1. **Audio capture** — [cpal](https://github.com/RustAudio/cpal) captures audio from the microphone at 16 kHz mono
2. **Transcription** — [whisper-rs](https://github.com/tazz4843/whisper-rs) (whisper.cpp bindings) transcribes the captured audio entirely on-device
3. **Global hotkeys** — [rdev](https://github.com/Narsil/rdev) provides system-wide key event listening (no terminal focus required)
4. **Injection** — the transcribed text is sent via `POST /tui/append-prompt` to OpenCode's HTTP API, which inserts it into the active prompt textarea
5. **Approval** — when `--approval` is enabled, voice commands can respond to OpenCode permission and question prompts (e.g. "allow", "reject", "always")

---

## Platform Support

| Platform | Status | Notes |
|----------|--------|-------|
| macOS | Primary — fully tested | Requires Accessibility permission for global hotkeys |
| Linux | Supported | ALSA or PulseAudio via cpal |
| Windows | Not supported | — |

### macOS: Accessibility Permission

Global hotkeys (rdev) require Accessibility access on macOS:

```
System Settings → Privacy & Security → Accessibility → enable for Terminal / iTerm2
```

Without this permission, global hotkeys will not work. Use `--no-global` to disable them and rely on terminal keypresses only.

---

## Troubleshooting

### Build fails: "cmake not found"

```bash
brew install cmake        # macOS
sudo apt install cmake    # Ubuntu/Debian
```

### "Microphone permission denied" (macOS)

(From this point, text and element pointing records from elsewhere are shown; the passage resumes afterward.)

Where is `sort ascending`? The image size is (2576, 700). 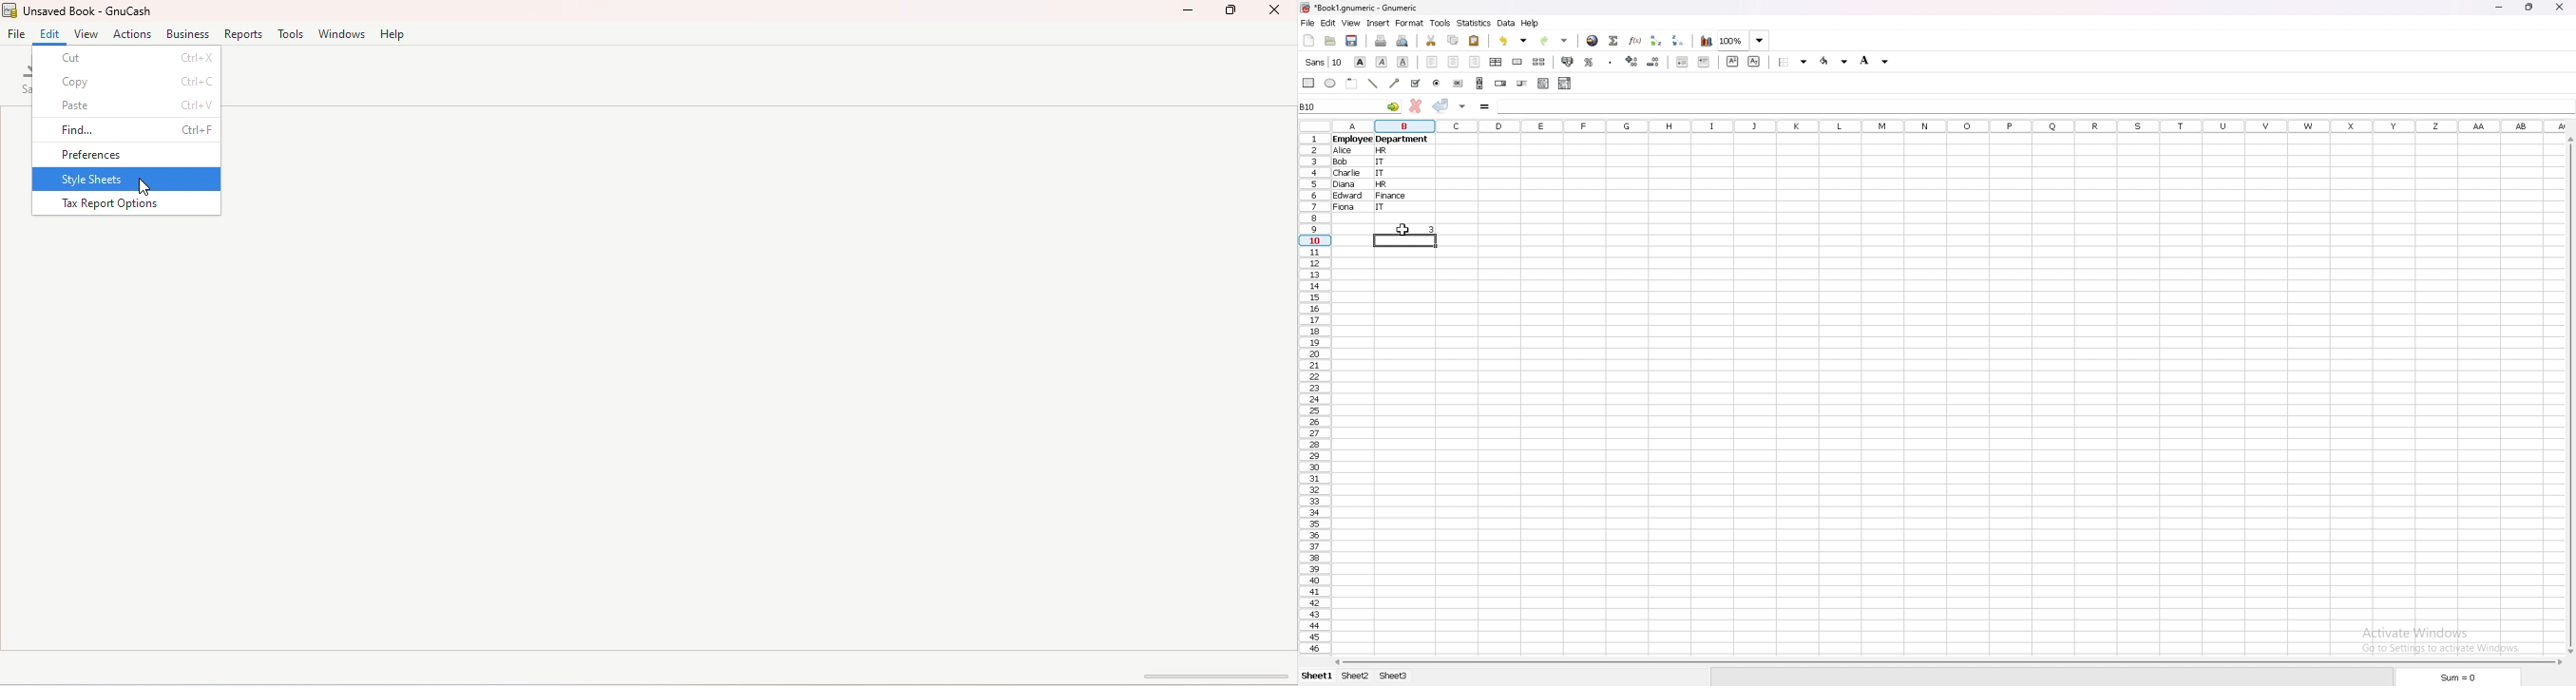 sort ascending is located at coordinates (1656, 41).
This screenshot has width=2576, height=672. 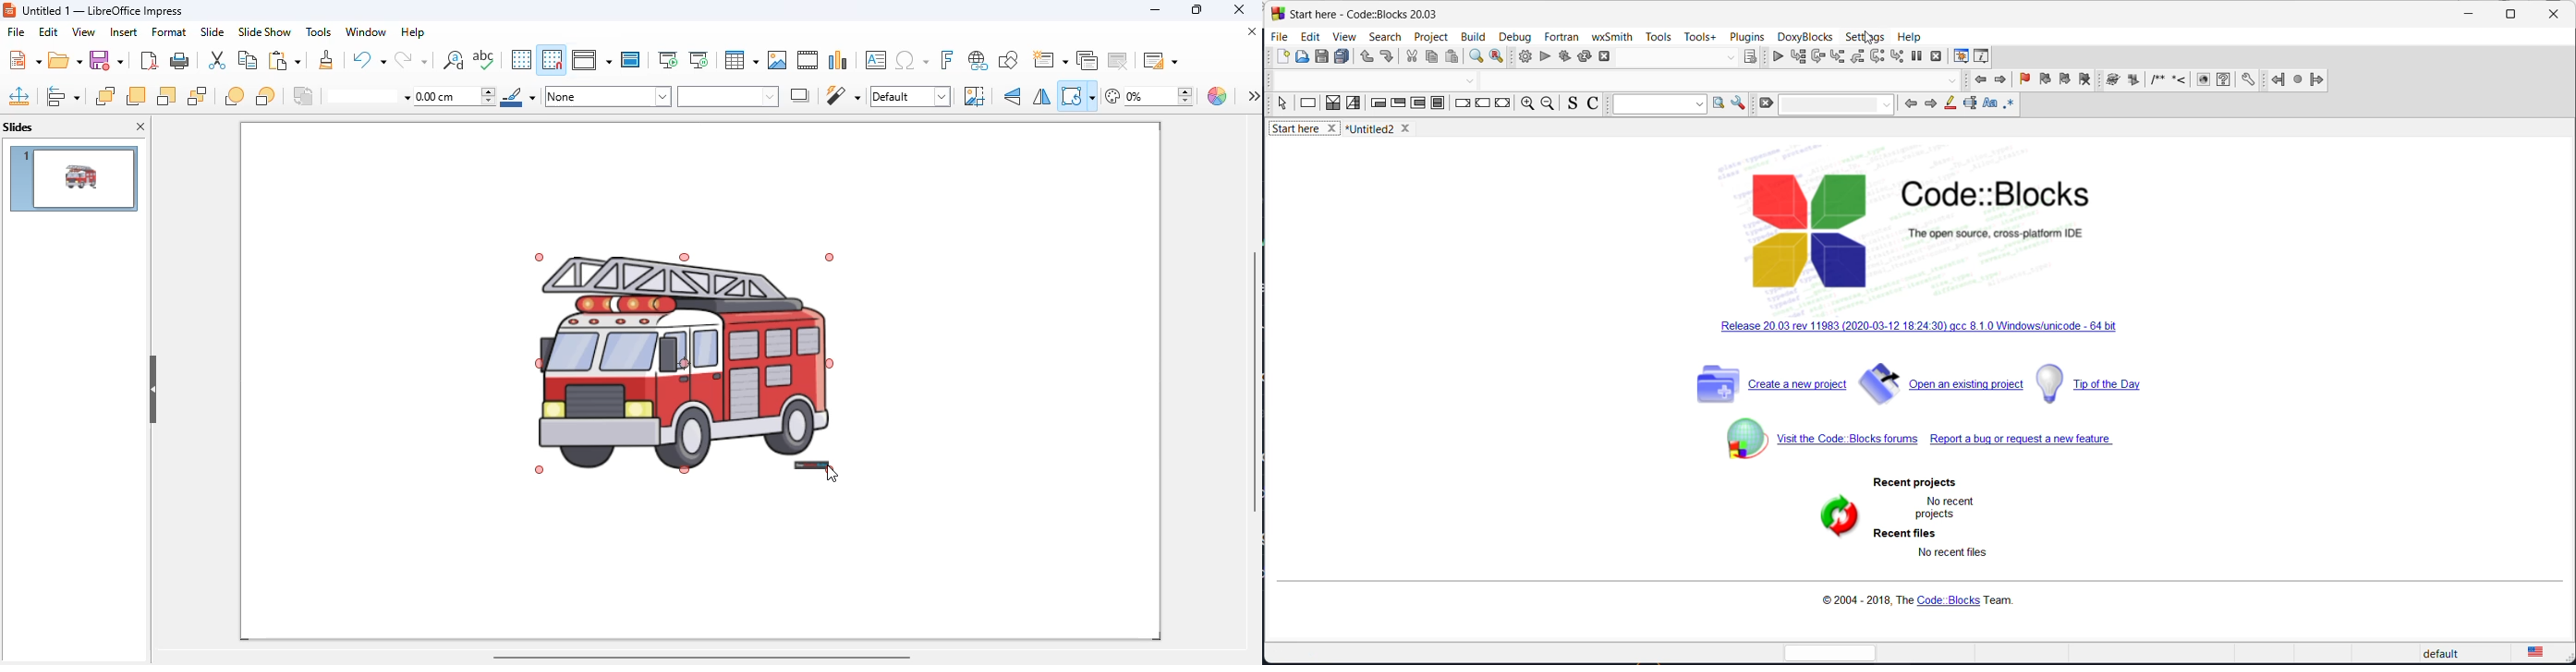 What do you see at coordinates (1431, 58) in the screenshot?
I see `copy` at bounding box center [1431, 58].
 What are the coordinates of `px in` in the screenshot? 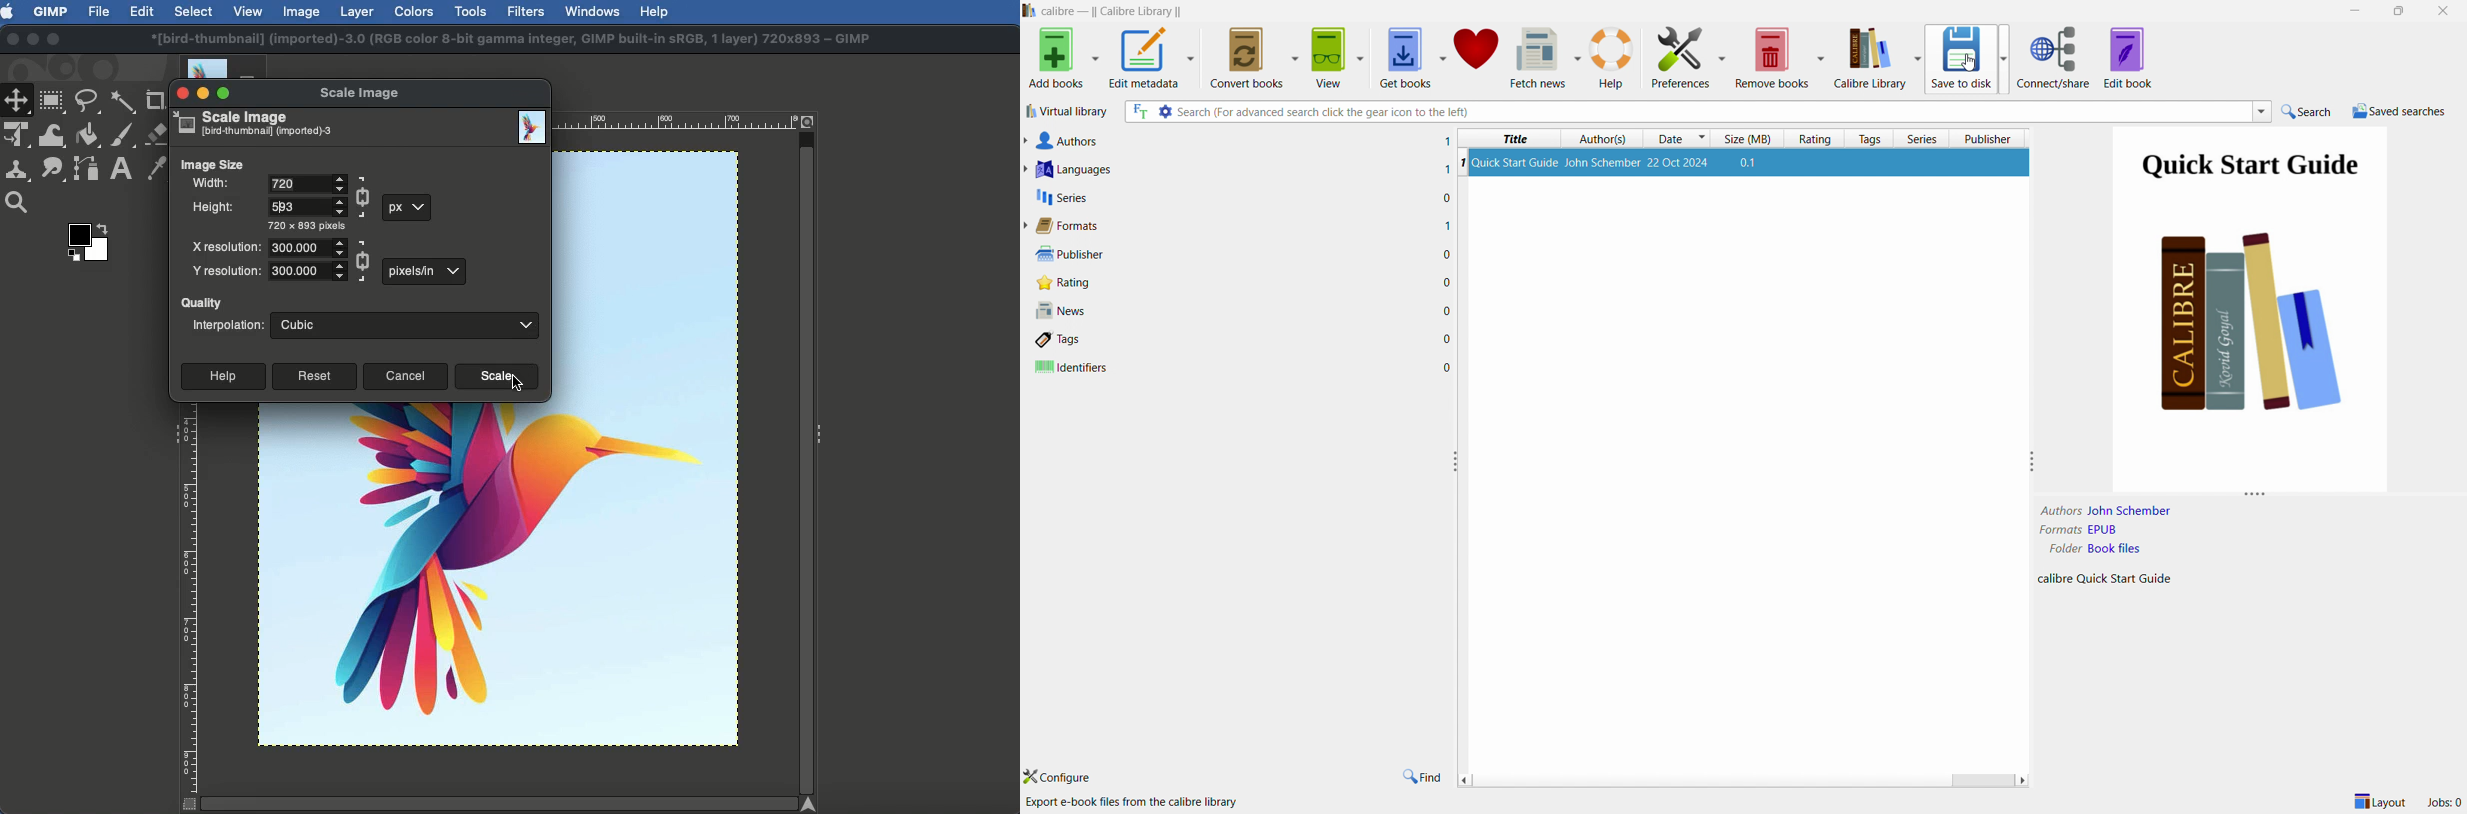 It's located at (422, 272).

macOS requires explicit microphone permission for terminal applications:

```
System Settings → Privacy & Security → Microphone → enable for Terminal / iTerm2
```

### "Cannot connect to OpenCode"

Ensure OpenCode is running with the `--port` flag:

```bash
opencode --port 4096
```

Without `--port`, OpenCode does not expose an HTTP server and opencode-voice cannot connect.

### "Whisper model not downloaded"

Run the setup command to download the model:

```bash
opencode-voice setup
```

### "No speech detected"

- Speak closer to the microphone
- Try a larger model: `--model small.en`
- Reduce background noise
- Check available audio devices: `opencode-voice devices`

### Authentication errors (401)

If OpenCode is running with a server password, set it via environment variable:

```bash
export OPENCODE_SERVER_PASSWORD=your-password
opencode-voice --port 4096
```

---

## License

Apache 2.0 — see [LICENSE](LICENSE).